Correlation of DNA methylation signatures with response to immune checkpoint inhibitors in metastatic melanoma.

Abstract

9561 Background: Immune checkpoint inhibitors (ICIs) have revolutionized the treatment of metastatic melanoma with objective response rates of 40-58%. However, reliable biomarkers to predict treatment response are lacking. Tumor tissue methylation profiles were recently proposed to have predictive value in various solid organ tumor entities. Methods: Patients with metastatic melanoma, American Joint Committee on Cancer (AJCC; 8th Edition) stage IV, receiving first-line ICI-based therapy, were retrospectively identified and formalin-fixed paraffin-embedded tumor tissue samples (FFPE) prior to ICI therapy were retrieved. We analyzed DNA methylation profiles of > 850.000 CpG sites in tumor specimens by Infinium MethylationEPIC microarrays. DNA methylation profiles were then correlated with radiological response (iRECIST). Results: 71 patients with metastatic melanoma (44 (62.0%) male, 27 (38.0%) female) were investigated; median progression free survival (PFS) was 8.5 months (range: 0 – 104.1 months) and median overall survival (OS) was 30.6 months (range: 0 – 104.1 months), respectively. 29 (40.8%) patients achieved an objective response to ICIs.
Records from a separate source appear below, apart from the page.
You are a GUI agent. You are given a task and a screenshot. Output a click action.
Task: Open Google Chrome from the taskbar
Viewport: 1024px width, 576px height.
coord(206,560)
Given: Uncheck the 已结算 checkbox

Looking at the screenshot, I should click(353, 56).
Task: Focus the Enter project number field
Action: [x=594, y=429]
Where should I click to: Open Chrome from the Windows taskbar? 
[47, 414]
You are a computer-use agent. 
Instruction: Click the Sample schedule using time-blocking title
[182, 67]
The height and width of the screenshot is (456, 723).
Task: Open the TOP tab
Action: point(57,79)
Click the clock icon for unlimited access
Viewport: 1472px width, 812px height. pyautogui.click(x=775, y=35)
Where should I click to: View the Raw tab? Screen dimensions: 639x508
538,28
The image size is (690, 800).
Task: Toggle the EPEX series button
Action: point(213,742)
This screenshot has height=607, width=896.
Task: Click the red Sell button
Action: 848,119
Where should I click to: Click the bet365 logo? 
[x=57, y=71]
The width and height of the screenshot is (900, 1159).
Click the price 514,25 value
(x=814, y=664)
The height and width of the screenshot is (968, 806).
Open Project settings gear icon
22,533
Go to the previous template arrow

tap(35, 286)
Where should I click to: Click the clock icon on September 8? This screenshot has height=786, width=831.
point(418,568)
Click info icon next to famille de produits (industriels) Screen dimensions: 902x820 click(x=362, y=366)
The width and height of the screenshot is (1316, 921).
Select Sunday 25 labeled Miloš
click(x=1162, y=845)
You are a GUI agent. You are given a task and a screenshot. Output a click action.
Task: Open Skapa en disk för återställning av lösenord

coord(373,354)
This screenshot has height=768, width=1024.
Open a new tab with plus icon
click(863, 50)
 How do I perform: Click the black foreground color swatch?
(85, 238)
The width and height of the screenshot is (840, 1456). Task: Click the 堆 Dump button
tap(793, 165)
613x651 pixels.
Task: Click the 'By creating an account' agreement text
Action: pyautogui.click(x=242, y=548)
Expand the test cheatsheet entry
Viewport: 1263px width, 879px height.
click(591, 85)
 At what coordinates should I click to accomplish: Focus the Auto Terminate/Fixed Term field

Microarray analyses revealed a methylation signature including mainly hypomethylation, corresponding to the response to ICIs. Based on the 500 mostly differentially methylated genes, a total of 3 clusters were identified with the majority of responders being in cluster 2 (12/12) and 3 (12/22). The predictive performance of the methylation signature was high with 80% sensitivity, 81% specificity, and an AUC of 0.853. Conclusions: Our findings suggest that tumor DNA methylation profiling may be useful to predict response to ICIs in patients with metastatic melanoma.